--- Dataset extract ---

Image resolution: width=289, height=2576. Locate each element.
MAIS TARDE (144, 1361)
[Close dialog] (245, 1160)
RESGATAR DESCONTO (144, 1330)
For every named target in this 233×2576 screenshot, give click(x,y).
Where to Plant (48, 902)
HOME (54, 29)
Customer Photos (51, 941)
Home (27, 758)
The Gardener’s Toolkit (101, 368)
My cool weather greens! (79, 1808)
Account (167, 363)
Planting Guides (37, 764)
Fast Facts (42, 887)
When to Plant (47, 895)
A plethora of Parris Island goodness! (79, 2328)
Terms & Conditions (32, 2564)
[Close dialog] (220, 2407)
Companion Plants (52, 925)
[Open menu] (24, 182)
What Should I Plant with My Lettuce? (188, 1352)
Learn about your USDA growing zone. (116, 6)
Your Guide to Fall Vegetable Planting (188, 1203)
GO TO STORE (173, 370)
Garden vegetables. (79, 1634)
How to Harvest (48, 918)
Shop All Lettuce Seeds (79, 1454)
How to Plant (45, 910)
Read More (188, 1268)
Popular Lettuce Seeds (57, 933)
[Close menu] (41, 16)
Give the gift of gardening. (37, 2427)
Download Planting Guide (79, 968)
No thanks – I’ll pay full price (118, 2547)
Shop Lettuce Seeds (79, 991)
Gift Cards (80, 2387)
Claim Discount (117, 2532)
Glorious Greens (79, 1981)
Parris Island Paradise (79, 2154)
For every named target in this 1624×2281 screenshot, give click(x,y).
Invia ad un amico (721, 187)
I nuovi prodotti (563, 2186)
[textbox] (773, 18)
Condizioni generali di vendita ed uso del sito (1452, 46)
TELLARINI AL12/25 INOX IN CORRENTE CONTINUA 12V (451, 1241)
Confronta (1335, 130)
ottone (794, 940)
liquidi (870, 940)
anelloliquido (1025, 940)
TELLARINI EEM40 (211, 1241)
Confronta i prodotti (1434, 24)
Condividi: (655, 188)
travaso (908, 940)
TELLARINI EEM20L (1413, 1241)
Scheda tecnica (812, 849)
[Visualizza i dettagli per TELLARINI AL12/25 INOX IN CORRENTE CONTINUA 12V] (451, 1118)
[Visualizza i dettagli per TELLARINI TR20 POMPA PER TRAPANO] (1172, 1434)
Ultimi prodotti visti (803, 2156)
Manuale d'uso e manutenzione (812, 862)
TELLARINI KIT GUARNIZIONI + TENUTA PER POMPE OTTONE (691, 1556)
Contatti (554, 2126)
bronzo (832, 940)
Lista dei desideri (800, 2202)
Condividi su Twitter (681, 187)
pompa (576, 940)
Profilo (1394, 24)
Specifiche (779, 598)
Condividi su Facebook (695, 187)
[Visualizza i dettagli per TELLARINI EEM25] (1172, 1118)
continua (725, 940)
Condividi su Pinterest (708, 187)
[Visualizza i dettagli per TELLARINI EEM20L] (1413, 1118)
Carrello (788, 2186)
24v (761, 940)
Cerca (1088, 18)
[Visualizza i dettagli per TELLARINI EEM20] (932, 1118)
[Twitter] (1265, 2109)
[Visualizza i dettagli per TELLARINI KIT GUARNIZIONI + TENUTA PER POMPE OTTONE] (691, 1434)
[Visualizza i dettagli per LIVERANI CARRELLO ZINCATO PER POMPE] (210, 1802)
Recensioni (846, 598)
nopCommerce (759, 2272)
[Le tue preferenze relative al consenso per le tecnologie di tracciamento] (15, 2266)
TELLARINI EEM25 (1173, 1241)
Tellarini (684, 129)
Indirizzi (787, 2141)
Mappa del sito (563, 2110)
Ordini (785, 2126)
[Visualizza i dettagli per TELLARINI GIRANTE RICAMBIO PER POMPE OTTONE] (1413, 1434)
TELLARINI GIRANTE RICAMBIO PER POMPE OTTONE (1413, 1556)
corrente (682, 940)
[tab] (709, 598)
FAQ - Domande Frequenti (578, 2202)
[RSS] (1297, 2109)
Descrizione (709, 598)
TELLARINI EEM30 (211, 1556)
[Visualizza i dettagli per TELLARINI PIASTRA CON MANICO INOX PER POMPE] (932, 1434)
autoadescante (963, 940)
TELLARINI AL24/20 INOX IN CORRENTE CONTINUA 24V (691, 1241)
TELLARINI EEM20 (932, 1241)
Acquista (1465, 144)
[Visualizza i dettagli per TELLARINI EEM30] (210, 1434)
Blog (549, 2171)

---

# [Exercise directions]
Could you set down exactly the lines above, from the one containing "TELLARINI GIRANTE RICAMBIO PER POMPE OTTONE (1413, 1556)" through the last, including both and nothing else?

# [Result below]
TELLARINI GIRANTE RICAMBIO PER POMPE OTTONE (1413, 1556)
corrente (682, 940)
[tab] (709, 598)
FAQ - Domande Frequenti (578, 2202)
[RSS] (1297, 2109)
Descrizione (709, 598)
TELLARINI EEM30 (211, 1556)
[Visualizza i dettagli per TELLARINI PIASTRA CON MANICO INOX PER POMPE] (932, 1434)
autoadescante (963, 940)
TELLARINI AL24/20 INOX IN CORRENTE CONTINUA 24V (691, 1241)
TELLARINI EEM20 (932, 1241)
Acquista (1465, 144)
[Visualizza i dettagli per TELLARINI EEM30] (210, 1434)
Blog (549, 2171)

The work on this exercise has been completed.